Marine Division in Calif. Mourns Its Losses

  • Playlist
  • Download
  • Embed
    <iframe src="" width="100%" height="290" frameborder="0" scrolling="no" title="NPR embedded audio player">
  • Transcript

The 1st Marine Division held a memorial service Thursday to remember the 420 soldiers, sailors, Marines and British soldiers who lost their lives while serving with the 1st Marine Division in Iraq. Russell Lewis from member station KPBS reports.


We go now to Camp Pendleton, California. No US military unit has suffered more deaths in Iraq than the 1st Marine expeditionary force based there. Yesterday the Marine Corps honored more than 400 fallen service members who had ties to the unit. Russell Lewis of member station KPBS in San Diego has more.

RUSSELL LEWIS reporting:

There were too many names to read aloud, so Marine Sergeant Major Wayne Bell tallied the dead by regiment.

Sergeant Major WAYNE BELL (US Marine Corp): Fifth Marine Regiment: 75 Marines, one sailor killed in action.

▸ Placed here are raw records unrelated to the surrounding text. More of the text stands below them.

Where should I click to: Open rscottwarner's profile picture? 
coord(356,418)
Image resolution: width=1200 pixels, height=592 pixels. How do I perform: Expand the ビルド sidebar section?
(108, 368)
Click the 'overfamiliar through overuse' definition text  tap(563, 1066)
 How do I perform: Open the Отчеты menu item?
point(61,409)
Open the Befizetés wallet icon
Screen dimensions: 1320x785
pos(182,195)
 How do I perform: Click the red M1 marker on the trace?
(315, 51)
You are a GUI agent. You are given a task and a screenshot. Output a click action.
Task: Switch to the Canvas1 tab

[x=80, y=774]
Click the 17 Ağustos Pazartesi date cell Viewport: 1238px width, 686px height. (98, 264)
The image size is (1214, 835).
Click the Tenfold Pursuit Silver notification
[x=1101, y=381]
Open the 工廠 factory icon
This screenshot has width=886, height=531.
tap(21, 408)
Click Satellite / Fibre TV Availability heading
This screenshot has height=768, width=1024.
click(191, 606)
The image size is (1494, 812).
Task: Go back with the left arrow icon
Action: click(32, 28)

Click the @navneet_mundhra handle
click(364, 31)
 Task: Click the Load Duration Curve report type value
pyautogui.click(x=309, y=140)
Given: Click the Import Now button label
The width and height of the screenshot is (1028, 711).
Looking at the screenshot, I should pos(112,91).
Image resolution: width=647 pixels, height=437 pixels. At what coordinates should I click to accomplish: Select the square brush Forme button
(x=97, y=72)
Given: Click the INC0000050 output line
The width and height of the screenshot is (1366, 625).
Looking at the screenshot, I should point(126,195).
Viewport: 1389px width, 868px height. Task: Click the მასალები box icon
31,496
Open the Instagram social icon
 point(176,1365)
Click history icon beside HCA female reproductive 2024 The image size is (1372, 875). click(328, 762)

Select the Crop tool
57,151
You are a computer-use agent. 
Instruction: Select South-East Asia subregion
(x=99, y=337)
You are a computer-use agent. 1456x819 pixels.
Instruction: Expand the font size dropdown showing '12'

LEWIS: It was a somber day and the gray, overcast skies added to the mood. The crowd of Marines and teary-eyed family members sat in front of 18 rifles pushed into the turf. The guns symbolized each of the regiments that lost Marines, sailors and soldiers. A pair of boots, combat helmet and dog tags adorned every rifle. A bagpiper played to honor six British soldiers who died while serving with the Marines.

(Soundbite of bagpipes)

LEWIS: Major General Richard Natonski commands the 1st Marine Division. In his speech, he said the deaths happened in key battles like Fallujah, Najaf and elsewhere in Iraq's dangerous Sunni triangle.

Major General RICHARD NATONSKI (US Marine Corp): They served courageously, honoring their commitment to their units, their mission, their services and their countries, even in the face of danger and death.

LEWIS: The first Marine division is a unit of 20,000 men and women. It contains infantry platoons and squadrons of fighter planes and attack helicopters. The division is often called upon to do some of the most dangerous and bloody combat. It's a mission Emily Dieruf fully supports. She traveled to the memorial from Kentucky. She wiped away a tear as she remembered her husband, Corporal Nick Dieruf. He died in Fallujah last year.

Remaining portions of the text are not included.